Meta 3D Gen
Mesh and topology quality
- Many commenters focus on topology as the main weakness.
- Generated meshes are described as “blobby” with poor, unusable wireframes, similar to photogrammetry scans.
- Automatic retopology/remeshing tools (built into DCC apps or tools like Instant Meshes, TopoGun) are seen as helpful but far from solving production needs, especially for animation/rigging and thin features.
- Some argue that “fixing topology” is nearly solved in geometry processing; professionals in games/VFX strongly disagree, saying manual retopo is still standard.
- Meta’s paper is criticized for not addressing topology much; Rodin is cited as a contrasting model that claims “clean topology.”
Textures, detail, and VR constraints
- Textures are viewed as improved versus older work but still low-quality: blown-out highlights, odd colors, and “uncanny smoothness.”

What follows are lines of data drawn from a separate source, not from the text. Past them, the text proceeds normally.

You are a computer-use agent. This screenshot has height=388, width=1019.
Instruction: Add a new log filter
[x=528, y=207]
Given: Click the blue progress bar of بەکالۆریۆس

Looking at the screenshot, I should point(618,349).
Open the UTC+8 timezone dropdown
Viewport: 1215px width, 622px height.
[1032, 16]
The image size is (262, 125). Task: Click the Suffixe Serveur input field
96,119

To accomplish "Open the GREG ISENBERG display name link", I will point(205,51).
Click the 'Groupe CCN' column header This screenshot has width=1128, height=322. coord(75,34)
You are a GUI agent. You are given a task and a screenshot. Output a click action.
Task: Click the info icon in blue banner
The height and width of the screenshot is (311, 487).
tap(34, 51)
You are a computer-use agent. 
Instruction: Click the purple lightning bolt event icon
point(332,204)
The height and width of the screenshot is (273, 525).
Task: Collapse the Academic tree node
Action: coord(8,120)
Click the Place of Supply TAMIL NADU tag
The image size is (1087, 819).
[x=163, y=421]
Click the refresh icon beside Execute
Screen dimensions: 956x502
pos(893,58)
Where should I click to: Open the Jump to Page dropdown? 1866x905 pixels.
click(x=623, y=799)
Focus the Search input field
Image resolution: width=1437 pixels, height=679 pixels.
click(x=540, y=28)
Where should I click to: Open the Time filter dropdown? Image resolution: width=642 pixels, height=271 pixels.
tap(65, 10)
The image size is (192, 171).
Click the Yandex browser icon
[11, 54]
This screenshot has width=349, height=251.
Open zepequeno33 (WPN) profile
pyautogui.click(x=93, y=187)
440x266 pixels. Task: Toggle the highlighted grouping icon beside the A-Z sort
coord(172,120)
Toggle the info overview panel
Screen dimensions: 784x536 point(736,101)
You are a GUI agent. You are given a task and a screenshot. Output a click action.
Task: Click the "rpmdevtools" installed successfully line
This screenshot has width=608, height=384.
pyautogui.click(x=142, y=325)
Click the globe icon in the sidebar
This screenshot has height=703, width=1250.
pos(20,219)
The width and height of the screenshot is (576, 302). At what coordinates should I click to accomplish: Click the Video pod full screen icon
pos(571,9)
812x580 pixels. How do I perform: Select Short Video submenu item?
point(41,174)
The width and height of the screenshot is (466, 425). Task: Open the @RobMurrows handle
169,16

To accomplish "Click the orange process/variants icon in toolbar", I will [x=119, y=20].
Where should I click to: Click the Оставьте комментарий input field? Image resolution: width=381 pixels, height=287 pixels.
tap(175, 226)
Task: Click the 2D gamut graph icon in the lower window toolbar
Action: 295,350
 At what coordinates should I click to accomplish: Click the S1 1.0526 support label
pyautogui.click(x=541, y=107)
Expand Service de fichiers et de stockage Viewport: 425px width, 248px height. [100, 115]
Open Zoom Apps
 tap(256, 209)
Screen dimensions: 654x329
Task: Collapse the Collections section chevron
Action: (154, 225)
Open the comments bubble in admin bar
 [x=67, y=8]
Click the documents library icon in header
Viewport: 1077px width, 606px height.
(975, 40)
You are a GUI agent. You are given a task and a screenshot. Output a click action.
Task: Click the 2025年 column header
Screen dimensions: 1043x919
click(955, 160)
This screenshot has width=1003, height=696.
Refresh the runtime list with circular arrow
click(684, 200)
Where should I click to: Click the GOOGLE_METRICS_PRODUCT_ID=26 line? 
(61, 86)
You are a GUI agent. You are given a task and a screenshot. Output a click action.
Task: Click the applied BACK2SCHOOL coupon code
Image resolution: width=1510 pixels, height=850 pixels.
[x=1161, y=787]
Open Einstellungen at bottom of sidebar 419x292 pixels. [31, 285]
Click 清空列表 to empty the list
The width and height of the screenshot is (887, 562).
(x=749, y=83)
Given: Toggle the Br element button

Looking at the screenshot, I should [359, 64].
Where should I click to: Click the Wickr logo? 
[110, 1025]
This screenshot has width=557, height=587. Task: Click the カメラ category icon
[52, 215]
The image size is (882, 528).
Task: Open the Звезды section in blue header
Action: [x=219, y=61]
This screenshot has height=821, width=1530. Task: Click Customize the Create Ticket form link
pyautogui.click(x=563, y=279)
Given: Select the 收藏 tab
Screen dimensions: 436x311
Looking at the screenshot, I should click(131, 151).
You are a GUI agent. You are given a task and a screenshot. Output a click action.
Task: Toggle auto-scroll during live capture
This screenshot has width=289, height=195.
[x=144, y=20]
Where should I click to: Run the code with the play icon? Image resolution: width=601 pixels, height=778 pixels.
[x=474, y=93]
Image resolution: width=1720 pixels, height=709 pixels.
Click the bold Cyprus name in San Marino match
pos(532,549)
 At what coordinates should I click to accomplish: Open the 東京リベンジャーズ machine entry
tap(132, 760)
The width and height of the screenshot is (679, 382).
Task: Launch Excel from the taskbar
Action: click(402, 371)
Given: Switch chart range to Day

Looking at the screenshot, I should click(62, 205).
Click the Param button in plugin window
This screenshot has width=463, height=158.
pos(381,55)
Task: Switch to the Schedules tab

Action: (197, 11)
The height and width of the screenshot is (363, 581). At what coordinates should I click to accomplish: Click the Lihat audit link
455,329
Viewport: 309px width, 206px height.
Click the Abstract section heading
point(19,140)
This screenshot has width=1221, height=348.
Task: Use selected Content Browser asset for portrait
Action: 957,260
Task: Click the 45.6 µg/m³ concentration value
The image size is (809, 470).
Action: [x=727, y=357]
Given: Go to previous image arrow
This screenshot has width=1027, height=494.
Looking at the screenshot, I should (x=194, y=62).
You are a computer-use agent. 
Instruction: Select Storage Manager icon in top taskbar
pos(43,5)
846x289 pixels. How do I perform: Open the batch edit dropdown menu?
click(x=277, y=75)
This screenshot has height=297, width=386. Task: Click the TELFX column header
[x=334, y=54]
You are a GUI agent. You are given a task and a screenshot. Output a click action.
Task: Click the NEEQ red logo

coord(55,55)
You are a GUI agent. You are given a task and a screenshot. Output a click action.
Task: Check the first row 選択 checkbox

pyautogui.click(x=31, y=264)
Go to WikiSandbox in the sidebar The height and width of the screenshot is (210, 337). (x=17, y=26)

- Many note the heavy reliance on fake surface detail via textures/normal maps rather than actual geometry.
- VR is said to be especially unforgiving: stereoscopic depth reveals goopy low-res geometry quickly, though others counter that current VR games already rely heavily on baked/normal-mapped detail and look fine at typical distances.
- Displacement mapping is discussed: useful mostly offline; real-time engines mostly rely on normal maps.
Image-to-3D and current tools
- Meta 3D Gen is primarily text → multi-view images → 3D reconstruction → mesh, not single-image-to-3D.
- Other systems mentioned: Rodin, AssetGen, Meshy, Luma Genie, Meshroom, MeshAnything.
- MeshAnything is praised for good low-poly topology but limited (~800 polys), so not yet suitable for high-detail assets.
Practical usefulness for artists and pipelines
- Several people who tried commercial text/image-to-3D services report results as “unusable garbage” for real pipelines: baked, tangled meshes, awkward UVs, and textures that don’t match normal workflows.
- For 3D printing/CNC, some think bad topology “doesn’t matter”; others say it absolutely does (holes, flipped normals, non-manifold geometry).
- Consensus: promising for background props, prototypes, or as rough starting points, but far from “game-ready” or “rig-ready” assets.
Research, hype, and trajectory
- Multiple comments stress the gap between flashy demos/papers and production reality, but also point out how quickly 2D generation improved, suggesting 3D may follow.
- There’s enthusiasm about lowering barriers for VR, games, and 3D printing, but skepticism that 3D gen AI will spread as fast or widely as 2D, given 3D’s complexity, format fragmentation, and higher integration costs.